A uscirne vincitori sono stati i Golden State Warriors , con il punteggio di 121-114 . Richiedere alla prima partita di regular season subito una grande intensità sarebbe stato troppo ma, nonostante ciò, una partita con così tante stelle equivale sempre a grande spettacolo. È stata senza dubbio una partita non adatta ai deboli di cuore, con il ritorno di Andre Iguodala in maglia Warriors e con i primi canestri in giallo-viola e come compagno di LeBron di Carmelo Anthony.

Golden State Warriors-Los Angeles Lakers: la sintesi

Nel primo quarto parte subito fortissimo il duo LeBron James e Anthony Davis, con i Lakers che arrivano a toccare anche un vantaggio di +10. LeBron sembra non invecchiare mai, sembra ogni anno più giovane e non ancora è ben chiaro dove riesca a trovare tutte le sue motivazioni che lo spingono a migliorarsi sempre più. Stesso discorso per Davis, sempre più dominante che quest’anno può tornare a sfruttare un passatore di livello eccezionale come Rajon Rondo.

Stephen Curry, dal canto suo, parte con il “freno a mano tirato”. Alcuni errori dalla lunga distanza, misti ad alcune belle penetrazioni. Mentre, da segnalare anche un freschissimo e ringiovanito Andre Iguodala, che sembra non aver lasciato mai la franchigia californiana. Grazie ai suoi punti ed alle sue penetrazioni, i Warriors riescono a recuperare lo svantaggio e a portarsi a -2 sul finale di quarto.

Il secondo quarto parte sulla falsa riga del primo. Le squadre si seguono punto a punto, con alcuni piccoli allunghi da una parte e dall’altra. Si va nello spogliatoio con il punteggio di 53-59 per i Los Angeles Lakers. LeBron James senza dubbio il migliore del primo tempo, con 18 punti a referto, 7 rimbalzi e 2 assist. Seguito a ruota da Anthony Davis con 20 punti.
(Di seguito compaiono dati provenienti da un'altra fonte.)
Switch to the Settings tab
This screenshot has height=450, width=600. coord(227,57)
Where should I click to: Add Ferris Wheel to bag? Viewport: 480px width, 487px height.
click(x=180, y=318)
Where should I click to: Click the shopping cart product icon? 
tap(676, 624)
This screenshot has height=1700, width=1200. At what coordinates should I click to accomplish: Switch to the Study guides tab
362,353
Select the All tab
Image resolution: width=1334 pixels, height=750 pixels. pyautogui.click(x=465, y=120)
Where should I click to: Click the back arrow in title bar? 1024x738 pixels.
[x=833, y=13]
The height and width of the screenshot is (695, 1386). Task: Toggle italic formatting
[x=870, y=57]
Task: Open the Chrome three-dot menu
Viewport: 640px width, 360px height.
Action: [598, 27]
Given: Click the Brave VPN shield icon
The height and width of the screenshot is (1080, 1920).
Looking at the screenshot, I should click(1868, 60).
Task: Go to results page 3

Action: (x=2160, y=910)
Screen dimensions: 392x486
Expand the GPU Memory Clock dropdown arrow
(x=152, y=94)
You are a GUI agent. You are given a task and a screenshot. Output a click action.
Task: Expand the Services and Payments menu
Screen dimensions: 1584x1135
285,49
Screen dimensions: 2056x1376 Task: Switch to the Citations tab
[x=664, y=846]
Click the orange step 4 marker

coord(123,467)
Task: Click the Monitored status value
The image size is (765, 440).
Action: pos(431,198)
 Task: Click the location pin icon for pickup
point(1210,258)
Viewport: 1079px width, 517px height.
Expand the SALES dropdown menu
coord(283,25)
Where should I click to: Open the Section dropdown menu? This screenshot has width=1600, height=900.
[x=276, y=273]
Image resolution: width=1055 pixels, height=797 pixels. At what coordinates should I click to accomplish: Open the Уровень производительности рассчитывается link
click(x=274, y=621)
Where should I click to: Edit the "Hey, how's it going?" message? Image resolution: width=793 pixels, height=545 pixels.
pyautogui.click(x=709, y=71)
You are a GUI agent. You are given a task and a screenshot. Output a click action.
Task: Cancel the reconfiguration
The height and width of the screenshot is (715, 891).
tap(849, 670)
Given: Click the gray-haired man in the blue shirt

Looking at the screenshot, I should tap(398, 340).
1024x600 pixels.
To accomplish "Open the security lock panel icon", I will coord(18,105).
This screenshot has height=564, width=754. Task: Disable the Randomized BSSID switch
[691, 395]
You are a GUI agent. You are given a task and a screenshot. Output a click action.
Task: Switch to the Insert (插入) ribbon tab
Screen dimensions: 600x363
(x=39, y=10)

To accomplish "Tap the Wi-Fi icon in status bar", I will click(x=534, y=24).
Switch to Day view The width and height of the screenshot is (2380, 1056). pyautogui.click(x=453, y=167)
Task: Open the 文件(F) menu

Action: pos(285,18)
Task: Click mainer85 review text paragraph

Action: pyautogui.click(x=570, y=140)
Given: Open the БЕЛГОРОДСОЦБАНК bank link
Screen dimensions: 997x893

Stephen Curry ancora spento, con soli 8 punti con 2 su 9 al tiro e 1 su 4 da tre punti.

Anche all’inizio del secondo tempo regna un leggero equilibrio tra le due squadre. Ancora allunghi da parte dei Lakers, guidati da un LeBron in forma strabiliante che vola al ferro in transizione e allo stesso tempo spara da tre. Allunghi che, puntualmente, vengono parzialmente recuperati dai Warriors, che si allontanano e si avvicinano nel punteggio dalla squadra di coach Vogel.

Nell’ultimo quarto, però, la musica cambia. I Golden State Warriors aumentano il ritmo ed effettuano il sorpasso. Nel corso dell’intero tempo riesco a controllare il vantaggio, domando anche la rimonta Lakers e la partita termina con il parziale di 121-114 per Curry e compagni.

Nonostante la sconfitta, bisogna sottolineare una partita mostruosa di LeBron e Anthony Davis. Il primo ha chiuso con 34 punti, 11 rimbalzi e 5 assist. Il secondo con 33 punti, 11 rimbalzi e 2 assist. La difficoltà del Lakers al momento consiste nel mettere in ritmo il resto della squadra, Russell Westbrook compreso, autore di una partita completamente anonima con soli 8 punti, 5 rimbalzi e 4 assist.

Dall’altro lato abbiamo un Steph Curry molto falloso al tiro, ma che nonostante questo ha chiuso la partita con una bella tripla doppia (ottava in carriera): 21 punti, 10 rimbalzi e 10 assist. Il secondo marcatore degli Warriors è Jordan Poole autore di una gran bella partita, con le triple decisive che hanno permesso la rimonta alla sua squadra. Da sottolineare, inoltre, un ottimo Nemanja Bjelica, autore di una ottima partita dal punto di vista realizzativo, ma anche di visione di gioco.

La prima sfida Curry-LeBron è andata al numero 30 dei Warriors. I Golden State Warriors hanno confermato in campo che quest’anno ci sono anche loro per qualcosa di importante. Non resta che metterci comodi e goderci questa nuova e meravigliosa stagione NBA.